*** Extracted data

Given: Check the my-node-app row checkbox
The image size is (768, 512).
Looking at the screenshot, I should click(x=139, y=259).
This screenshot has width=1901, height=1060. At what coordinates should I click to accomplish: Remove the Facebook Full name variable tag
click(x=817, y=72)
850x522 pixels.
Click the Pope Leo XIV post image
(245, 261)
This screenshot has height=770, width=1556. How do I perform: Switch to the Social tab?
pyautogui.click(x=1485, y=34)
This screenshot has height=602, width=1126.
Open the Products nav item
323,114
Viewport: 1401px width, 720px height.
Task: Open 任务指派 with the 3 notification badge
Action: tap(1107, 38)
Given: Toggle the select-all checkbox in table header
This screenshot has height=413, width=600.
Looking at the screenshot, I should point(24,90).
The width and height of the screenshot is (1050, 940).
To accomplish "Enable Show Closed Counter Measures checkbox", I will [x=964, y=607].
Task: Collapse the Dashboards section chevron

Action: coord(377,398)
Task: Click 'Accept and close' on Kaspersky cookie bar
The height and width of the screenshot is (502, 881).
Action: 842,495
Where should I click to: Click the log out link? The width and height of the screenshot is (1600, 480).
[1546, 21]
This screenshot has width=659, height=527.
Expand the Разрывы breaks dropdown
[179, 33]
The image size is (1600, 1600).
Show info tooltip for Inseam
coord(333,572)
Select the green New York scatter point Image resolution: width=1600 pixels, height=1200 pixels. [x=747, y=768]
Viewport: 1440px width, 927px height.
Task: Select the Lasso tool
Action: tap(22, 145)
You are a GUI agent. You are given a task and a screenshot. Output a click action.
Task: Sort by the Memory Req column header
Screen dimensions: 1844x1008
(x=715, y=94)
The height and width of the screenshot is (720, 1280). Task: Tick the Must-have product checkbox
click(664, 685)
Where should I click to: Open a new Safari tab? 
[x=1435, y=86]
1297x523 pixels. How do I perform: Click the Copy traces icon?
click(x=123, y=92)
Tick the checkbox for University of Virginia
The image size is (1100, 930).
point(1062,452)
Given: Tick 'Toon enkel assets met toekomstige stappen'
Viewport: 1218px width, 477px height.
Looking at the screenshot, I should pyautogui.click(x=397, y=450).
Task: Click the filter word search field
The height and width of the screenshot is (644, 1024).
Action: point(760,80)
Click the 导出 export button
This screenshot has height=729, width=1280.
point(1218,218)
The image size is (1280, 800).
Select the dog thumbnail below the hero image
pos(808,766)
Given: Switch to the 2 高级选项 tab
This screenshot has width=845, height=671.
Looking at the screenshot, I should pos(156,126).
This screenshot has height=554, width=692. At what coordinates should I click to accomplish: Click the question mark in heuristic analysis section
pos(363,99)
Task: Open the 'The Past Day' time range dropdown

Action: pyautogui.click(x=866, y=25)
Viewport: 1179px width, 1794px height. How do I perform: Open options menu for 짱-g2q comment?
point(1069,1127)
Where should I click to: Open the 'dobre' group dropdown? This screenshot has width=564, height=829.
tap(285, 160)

******

(Required action)
Identify the lines above that contain the word "header", then copy them.

(Expected answer)
Given: Toggle the select-all checkbox in table header
Task: Sort by the Memory Req column header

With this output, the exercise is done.